Imagine bending a beam into a full circle such that the ends were butted together: the outer surface has a larger radius of curvature; it is therefore longer than the inner surface. Whether this is due to the one being stretched or the other compressed is immaterial. For a relative change in length (i.e. strain) there must be a force acting, and the shear forces identified cannot be the source since shear alone does not change dimensions in that sense. We shall therefore stay with the case of pure bending to investigate this. For either stretching or compression (or both) of those surfaces of the beam to occur means that there are forces acting along its length, perpendicular to the cross-section. Thus, to determine the internal forces operating over any arbitrary cross-section of the central portion of Fig. 2.7a, the deformation of the beam must first be considered.

•2.6 Geometry of bending

For a rectangular beam it is found experimentally that two adjacent parallel lines, mn and pq, on its sides, perpendicular to the length of the beam, remain straight during bending; but also that they rotate (about an axis perpendicular to the page) and remain everywhere perpendicular to the longitudinal ‘fibres’ of the beam (Fig. 2.9a). The theory of bending then assumes this to be a universal result and also, by extension, that the entire section perpendicular to the bending axis remains plane and that every fibre remains perpendicular to that plane. It follows that transverse sections such as correspond to mn and pq (Fig. 2.9a) must rotate as a whole with respect to each other during bending, so that they are no longer parallel.

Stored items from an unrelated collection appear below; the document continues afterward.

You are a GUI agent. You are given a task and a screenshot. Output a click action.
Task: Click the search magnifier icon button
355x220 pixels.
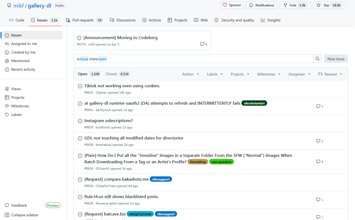click(x=318, y=59)
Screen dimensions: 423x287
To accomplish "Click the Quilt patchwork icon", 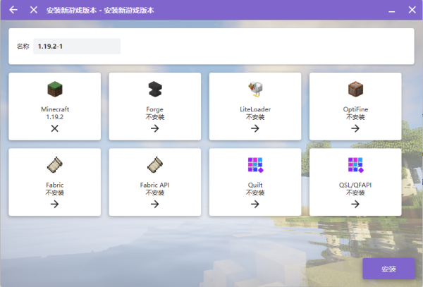I will point(255,165).
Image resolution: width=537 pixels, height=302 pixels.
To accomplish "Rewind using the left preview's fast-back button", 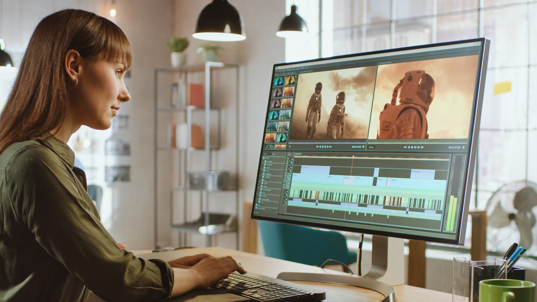I will 317,147.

This result can be seen to be expected from an alternative view. Since there is only a bending moment acting on any section of the beam (in the pure bending region), we can represent it as in Fig. 2.10a which shows that, relatively speaking, the upper surface is under compression and the lower under tension, but the magnitudes are as yet unknown. Let us then consider just the extreme outmost fibres (Fig. 2.10b): if the elastic modulus is symmetrical about zero (as is reasonable for small deflections), the deflection of the top fibre must be identical to that of the bottom fibre – but opposite in sign. This means that the net length of the two fibres is unchanged, and that there is therefore no net force acting to extend or compress the pair – which are required conditions for pure bending. The couple is therefore acting to rotate the plane containing the ends of the two fibres about a point midway between the two.